::: INPUT RECORDS :::

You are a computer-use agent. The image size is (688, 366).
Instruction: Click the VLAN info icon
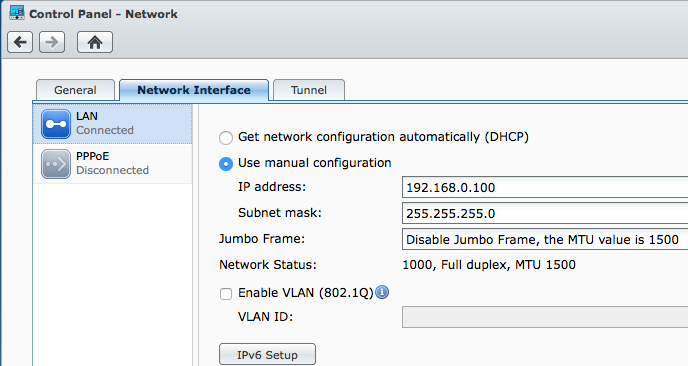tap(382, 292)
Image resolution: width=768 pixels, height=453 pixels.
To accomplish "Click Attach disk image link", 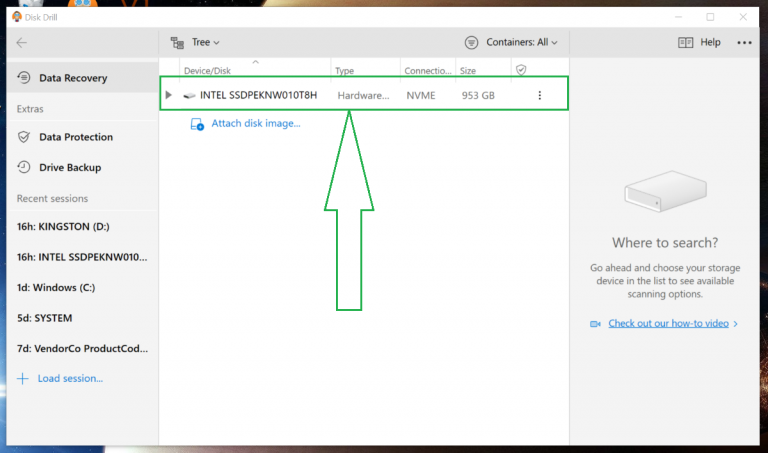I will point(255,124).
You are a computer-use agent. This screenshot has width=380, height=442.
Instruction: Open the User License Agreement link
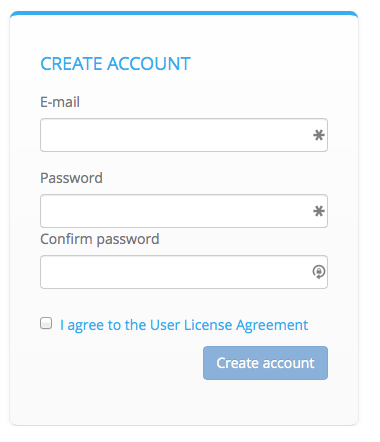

:::

Show the lines of the entries that include the string "agent", copying each in full.

**SOLUTION TO THIS EXERCISE:**
You are a computer-use agent. The image size is (688, 366).
You are a computer-use agent. This screenshot has width=380, height=442.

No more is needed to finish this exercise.